(Stored data)
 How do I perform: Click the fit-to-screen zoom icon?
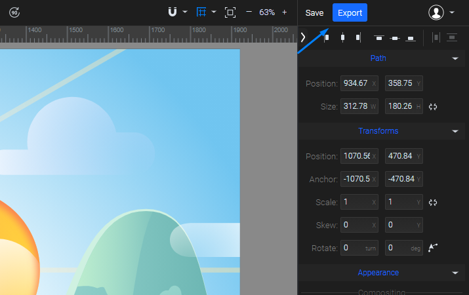230,12
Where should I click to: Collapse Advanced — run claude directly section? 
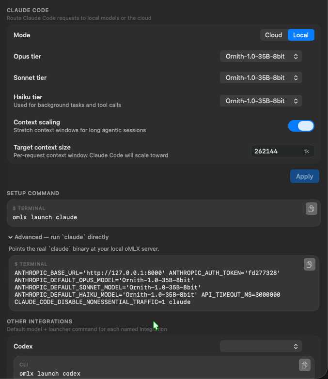tap(59, 237)
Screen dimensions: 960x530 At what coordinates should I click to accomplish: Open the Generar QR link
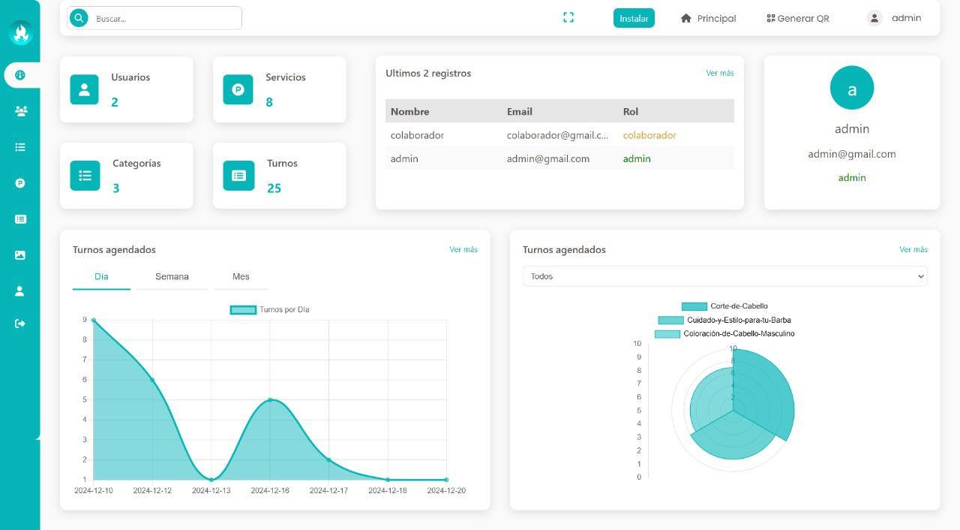[x=798, y=18]
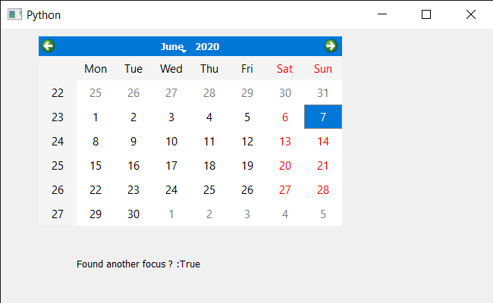Choose July 5 in the last row

(x=323, y=214)
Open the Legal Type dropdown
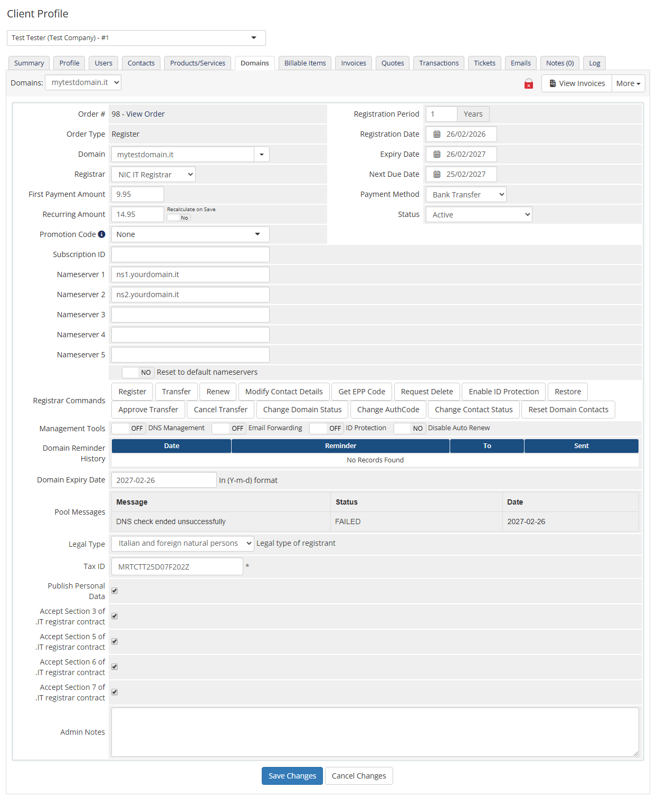This screenshot has width=658, height=797. [x=182, y=543]
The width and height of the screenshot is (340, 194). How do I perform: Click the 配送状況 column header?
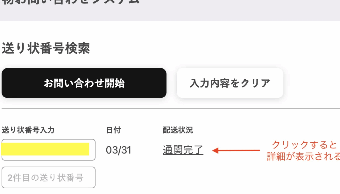178,130
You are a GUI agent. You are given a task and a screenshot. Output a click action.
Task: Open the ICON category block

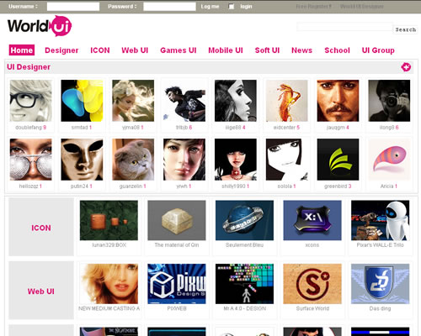point(41,227)
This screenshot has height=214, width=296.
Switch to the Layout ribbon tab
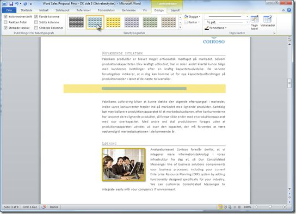point(175,10)
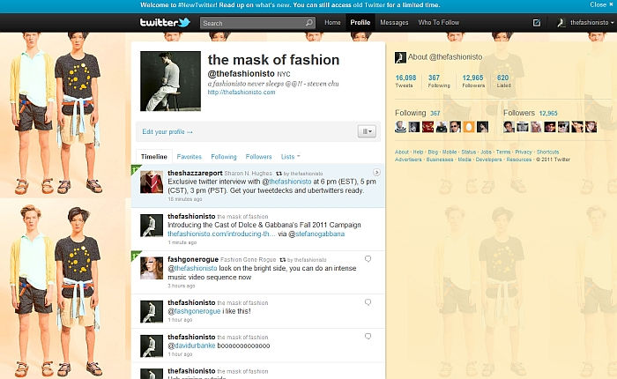This screenshot has width=617, height=379.
Task: Click the profile avatar photo
Action: point(170,81)
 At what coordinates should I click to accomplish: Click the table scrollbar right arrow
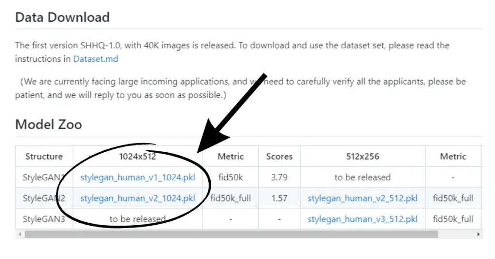[x=478, y=234]
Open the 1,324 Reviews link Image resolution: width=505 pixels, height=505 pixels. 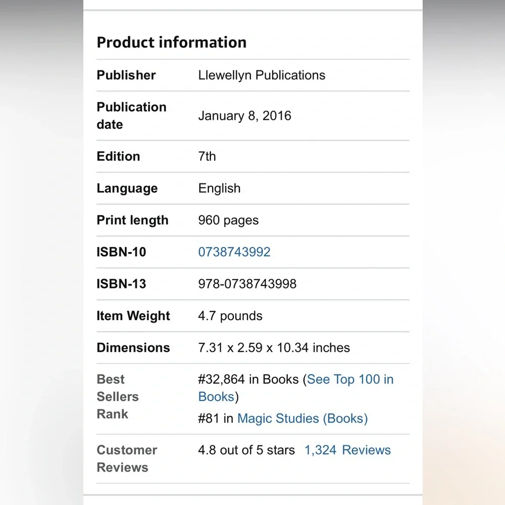[347, 450]

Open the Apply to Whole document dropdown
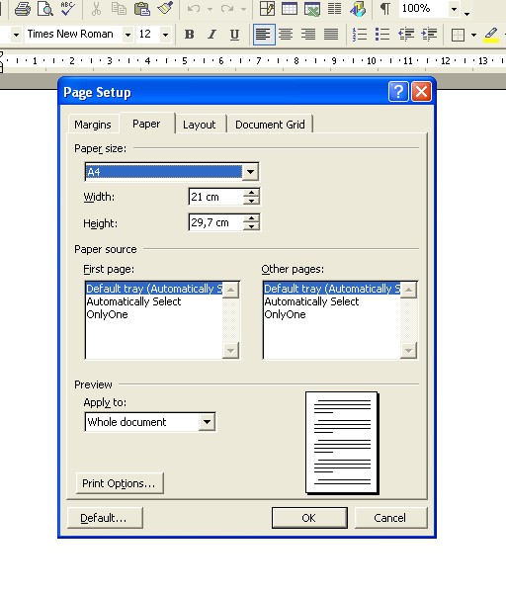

» WORK INSTRUCTION: Taking the entries above, copy word for word the lines from the one with "The width and" up to and including the one with "This screenshot has height=214, width=296.", without any picture.

» ANSWER AREA:
The width and height of the screenshot is (340, 194). How do I perform: Click the 配送状況 column header?
178,130
You are a GUI agent. You are given a task and a screenshot. Output a click action.
Task: Open the ICON category block

point(41,227)
This screenshot has height=214, width=296.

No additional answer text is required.